#### [Task material]
★ ★ ★
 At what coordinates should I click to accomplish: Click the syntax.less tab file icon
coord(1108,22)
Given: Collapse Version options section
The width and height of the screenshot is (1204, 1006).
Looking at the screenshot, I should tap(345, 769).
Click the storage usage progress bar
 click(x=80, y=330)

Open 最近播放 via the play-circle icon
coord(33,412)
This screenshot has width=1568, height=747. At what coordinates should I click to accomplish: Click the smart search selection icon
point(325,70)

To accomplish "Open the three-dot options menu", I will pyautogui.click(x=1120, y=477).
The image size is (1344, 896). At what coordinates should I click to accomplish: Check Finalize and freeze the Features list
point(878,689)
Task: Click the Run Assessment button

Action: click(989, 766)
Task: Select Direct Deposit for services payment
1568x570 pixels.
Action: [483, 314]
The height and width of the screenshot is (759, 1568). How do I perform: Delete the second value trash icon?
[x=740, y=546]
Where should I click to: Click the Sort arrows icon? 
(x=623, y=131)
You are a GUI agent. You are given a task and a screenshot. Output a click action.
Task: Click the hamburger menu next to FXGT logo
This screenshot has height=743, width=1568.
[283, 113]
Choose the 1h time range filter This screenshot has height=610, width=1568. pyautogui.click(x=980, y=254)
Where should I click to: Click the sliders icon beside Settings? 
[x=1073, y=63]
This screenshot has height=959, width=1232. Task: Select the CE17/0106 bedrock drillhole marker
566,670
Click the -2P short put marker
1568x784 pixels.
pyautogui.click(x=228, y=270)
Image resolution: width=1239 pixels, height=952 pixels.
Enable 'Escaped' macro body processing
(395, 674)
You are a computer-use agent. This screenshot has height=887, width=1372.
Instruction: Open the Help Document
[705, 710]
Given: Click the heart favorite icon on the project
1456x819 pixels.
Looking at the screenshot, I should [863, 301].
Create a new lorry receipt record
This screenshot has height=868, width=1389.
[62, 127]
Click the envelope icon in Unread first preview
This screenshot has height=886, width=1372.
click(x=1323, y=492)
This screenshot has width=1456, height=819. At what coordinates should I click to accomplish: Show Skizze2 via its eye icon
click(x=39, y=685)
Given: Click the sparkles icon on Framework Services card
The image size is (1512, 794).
★ ★ ★
#### [Task prompt]
The records need to be set down again without a single difference.

#### [Answer box]
 At what coordinates should I click to accomplish: Click the syntax.less tab file icon
coord(1108,22)
Given: Collapse Version options section
The width and height of the screenshot is (1204, 1006).
Looking at the screenshot, I should tap(345, 769).
Click the storage usage progress bar
 click(x=80, y=330)

Open 最近播放 via the play-circle icon
coord(33,412)
This screenshot has width=1568, height=747. At what coordinates should I click to accomplish: Click the smart search selection icon
point(325,70)

To accomplish "Open the three-dot options menu", I will pyautogui.click(x=1120, y=477).
The image size is (1344, 896). At what coordinates should I click to accomplish: Check Finalize and freeze the Features list
point(878,689)
Task: Click the Run Assessment button

Action: click(989, 766)
Task: Select Direct Deposit for services payment
1568x570 pixels.
Action: [483, 314]
The height and width of the screenshot is (759, 1568). How do I perform: Delete the second value trash icon?
[x=740, y=546]
Where should I click to: Click the Sort arrows icon? 
(x=623, y=131)
You are a GUI agent. You are given a task and a screenshot. Output a click action.
Task: Click the hamburger menu next to FXGT logo
This screenshot has height=743, width=1568.
[283, 113]
Choose the 1h time range filter This screenshot has height=610, width=1568. pyautogui.click(x=980, y=254)
Where should I click to: Click the sliders icon beside Settings? 
[x=1073, y=63]
This screenshot has height=959, width=1232. Task: Select the CE17/0106 bedrock drillhole marker
566,670
Click the -2P short put marker
1568x784 pixels.
pyautogui.click(x=228, y=270)
Image resolution: width=1239 pixels, height=952 pixels.
Enable 'Escaped' macro body processing
(395, 674)
You are a computer-use agent. This screenshot has height=887, width=1372.
Instruction: Open the Help Document
[705, 710]
Given: Click the heart favorite icon on the project
1456x819 pixels.
Looking at the screenshot, I should [863, 301].
Create a new lorry receipt record
This screenshot has height=868, width=1389.
[62, 127]
Click the envelope icon in Unread first preview
This screenshot has height=886, width=1372.
click(x=1323, y=492)
This screenshot has width=1456, height=819. At what coordinates should I click to accomplish: Show Skizze2 via its eye icon
click(x=39, y=685)
Given: Click the sparkles icon on Framework Services card
The image size is (1512, 794).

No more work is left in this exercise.